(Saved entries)

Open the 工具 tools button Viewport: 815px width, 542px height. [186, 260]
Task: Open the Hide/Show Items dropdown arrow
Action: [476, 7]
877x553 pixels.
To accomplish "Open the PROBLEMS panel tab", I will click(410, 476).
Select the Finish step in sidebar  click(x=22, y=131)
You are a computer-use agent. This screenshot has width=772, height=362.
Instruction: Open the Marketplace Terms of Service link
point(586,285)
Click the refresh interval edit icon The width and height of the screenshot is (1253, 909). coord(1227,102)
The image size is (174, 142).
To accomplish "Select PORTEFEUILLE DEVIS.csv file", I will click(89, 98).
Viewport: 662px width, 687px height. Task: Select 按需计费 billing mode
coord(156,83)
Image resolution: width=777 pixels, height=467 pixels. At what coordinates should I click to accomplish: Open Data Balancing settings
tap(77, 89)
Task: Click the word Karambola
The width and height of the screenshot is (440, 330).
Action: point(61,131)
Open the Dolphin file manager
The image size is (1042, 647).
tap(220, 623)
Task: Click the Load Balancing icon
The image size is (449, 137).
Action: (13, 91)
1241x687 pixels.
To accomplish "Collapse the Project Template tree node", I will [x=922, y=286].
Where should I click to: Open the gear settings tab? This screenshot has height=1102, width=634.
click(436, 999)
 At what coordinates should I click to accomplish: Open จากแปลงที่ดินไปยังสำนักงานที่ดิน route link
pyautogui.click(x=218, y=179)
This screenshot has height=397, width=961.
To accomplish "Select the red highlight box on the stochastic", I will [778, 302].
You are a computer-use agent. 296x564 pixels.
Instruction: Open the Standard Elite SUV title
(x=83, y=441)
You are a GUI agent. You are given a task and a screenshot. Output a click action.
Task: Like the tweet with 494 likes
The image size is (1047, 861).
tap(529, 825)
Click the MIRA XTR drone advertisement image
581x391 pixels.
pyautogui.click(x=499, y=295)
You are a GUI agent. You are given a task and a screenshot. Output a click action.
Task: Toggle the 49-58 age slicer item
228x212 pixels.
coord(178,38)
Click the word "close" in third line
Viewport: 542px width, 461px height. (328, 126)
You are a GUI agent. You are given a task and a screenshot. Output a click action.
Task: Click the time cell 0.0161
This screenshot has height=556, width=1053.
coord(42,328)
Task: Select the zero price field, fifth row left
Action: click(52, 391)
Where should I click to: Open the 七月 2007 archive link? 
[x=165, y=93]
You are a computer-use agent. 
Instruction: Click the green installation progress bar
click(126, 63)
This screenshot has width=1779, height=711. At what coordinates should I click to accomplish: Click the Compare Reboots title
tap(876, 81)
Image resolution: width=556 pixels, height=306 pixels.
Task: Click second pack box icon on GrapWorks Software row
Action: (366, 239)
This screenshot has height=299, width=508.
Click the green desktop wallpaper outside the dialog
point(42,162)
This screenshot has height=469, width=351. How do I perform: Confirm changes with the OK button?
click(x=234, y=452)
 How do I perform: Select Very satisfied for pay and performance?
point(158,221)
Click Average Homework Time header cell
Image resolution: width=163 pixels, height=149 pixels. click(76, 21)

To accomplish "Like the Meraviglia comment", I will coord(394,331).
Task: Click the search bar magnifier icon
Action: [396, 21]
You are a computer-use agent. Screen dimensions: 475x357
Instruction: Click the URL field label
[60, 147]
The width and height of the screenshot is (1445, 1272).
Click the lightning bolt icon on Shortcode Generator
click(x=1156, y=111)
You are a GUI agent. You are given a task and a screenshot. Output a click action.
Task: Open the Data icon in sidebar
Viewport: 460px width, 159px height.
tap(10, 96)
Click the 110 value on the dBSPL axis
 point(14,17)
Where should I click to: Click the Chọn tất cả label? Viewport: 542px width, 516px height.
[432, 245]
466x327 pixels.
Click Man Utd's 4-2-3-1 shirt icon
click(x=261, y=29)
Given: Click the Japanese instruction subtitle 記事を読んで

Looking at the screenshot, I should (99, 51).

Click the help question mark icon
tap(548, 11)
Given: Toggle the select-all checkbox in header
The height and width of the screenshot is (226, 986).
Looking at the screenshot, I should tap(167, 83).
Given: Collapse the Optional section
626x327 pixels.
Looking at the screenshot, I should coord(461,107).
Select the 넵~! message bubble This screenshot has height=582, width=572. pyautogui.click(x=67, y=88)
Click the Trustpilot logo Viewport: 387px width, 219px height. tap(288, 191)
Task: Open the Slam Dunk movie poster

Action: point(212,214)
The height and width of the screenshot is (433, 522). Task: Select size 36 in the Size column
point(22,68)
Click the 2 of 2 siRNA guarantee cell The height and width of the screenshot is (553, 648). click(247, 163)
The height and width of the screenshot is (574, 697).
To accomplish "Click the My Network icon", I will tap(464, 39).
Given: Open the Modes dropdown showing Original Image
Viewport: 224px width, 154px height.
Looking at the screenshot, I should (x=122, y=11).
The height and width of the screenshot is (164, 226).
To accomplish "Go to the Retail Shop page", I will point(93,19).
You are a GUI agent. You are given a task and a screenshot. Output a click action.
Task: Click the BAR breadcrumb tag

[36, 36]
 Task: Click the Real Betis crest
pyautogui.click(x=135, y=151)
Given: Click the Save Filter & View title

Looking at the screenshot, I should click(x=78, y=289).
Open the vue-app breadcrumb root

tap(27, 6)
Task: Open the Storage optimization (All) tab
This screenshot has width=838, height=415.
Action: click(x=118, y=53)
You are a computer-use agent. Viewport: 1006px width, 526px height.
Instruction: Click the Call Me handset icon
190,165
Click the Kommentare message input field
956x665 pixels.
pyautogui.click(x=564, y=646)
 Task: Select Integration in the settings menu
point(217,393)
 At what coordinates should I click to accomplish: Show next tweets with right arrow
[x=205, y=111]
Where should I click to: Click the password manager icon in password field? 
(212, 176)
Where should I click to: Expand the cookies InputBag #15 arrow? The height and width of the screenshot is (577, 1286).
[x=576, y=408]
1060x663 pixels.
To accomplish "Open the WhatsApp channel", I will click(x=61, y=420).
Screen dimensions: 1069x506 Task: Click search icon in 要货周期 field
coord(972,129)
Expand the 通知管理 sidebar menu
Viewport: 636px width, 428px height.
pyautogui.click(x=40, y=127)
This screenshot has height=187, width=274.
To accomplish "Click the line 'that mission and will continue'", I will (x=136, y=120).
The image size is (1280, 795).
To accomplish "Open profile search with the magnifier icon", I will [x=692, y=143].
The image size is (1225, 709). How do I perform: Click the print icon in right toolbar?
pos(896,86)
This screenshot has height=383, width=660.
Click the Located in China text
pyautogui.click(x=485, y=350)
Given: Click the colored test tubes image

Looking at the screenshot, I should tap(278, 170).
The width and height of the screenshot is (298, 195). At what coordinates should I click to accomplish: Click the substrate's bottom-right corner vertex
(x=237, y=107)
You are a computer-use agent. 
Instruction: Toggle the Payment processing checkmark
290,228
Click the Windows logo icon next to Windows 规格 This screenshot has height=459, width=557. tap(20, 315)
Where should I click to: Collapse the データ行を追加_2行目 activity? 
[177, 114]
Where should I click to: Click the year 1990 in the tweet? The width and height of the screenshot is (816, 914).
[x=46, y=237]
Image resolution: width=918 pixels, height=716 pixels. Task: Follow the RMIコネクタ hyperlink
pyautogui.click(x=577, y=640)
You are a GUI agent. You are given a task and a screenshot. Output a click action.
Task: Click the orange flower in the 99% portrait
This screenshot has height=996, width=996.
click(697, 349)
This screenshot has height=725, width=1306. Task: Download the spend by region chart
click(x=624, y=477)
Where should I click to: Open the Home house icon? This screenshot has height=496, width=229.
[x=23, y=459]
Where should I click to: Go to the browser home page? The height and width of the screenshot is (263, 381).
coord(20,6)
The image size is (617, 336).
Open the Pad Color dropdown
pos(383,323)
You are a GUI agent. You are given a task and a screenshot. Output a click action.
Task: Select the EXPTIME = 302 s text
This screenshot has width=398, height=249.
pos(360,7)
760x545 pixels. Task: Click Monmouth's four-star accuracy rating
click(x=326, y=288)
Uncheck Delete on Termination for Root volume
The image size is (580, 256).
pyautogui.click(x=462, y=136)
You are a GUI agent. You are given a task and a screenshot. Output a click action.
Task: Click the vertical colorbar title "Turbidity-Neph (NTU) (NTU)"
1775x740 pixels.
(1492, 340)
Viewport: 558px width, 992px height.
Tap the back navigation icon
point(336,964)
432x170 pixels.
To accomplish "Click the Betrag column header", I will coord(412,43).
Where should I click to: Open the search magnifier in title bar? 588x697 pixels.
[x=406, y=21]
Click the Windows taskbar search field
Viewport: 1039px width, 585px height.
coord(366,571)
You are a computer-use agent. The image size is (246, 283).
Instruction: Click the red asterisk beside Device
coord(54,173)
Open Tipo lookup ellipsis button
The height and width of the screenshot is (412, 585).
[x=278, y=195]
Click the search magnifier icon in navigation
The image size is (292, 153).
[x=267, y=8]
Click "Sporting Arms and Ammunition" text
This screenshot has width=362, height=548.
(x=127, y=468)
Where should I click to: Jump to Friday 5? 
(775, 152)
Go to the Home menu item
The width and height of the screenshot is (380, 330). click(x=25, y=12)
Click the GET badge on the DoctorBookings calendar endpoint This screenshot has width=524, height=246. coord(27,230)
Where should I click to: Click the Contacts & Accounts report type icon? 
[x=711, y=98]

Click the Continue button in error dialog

• About this exercise: With the string "Windows" as the key, filter the data above and show the lines that match.

• Solution:
Click the Windows logo icon next to Windows 规格 This screenshot has height=459, width=557. tap(20, 315)
Click the Windows taskbar search field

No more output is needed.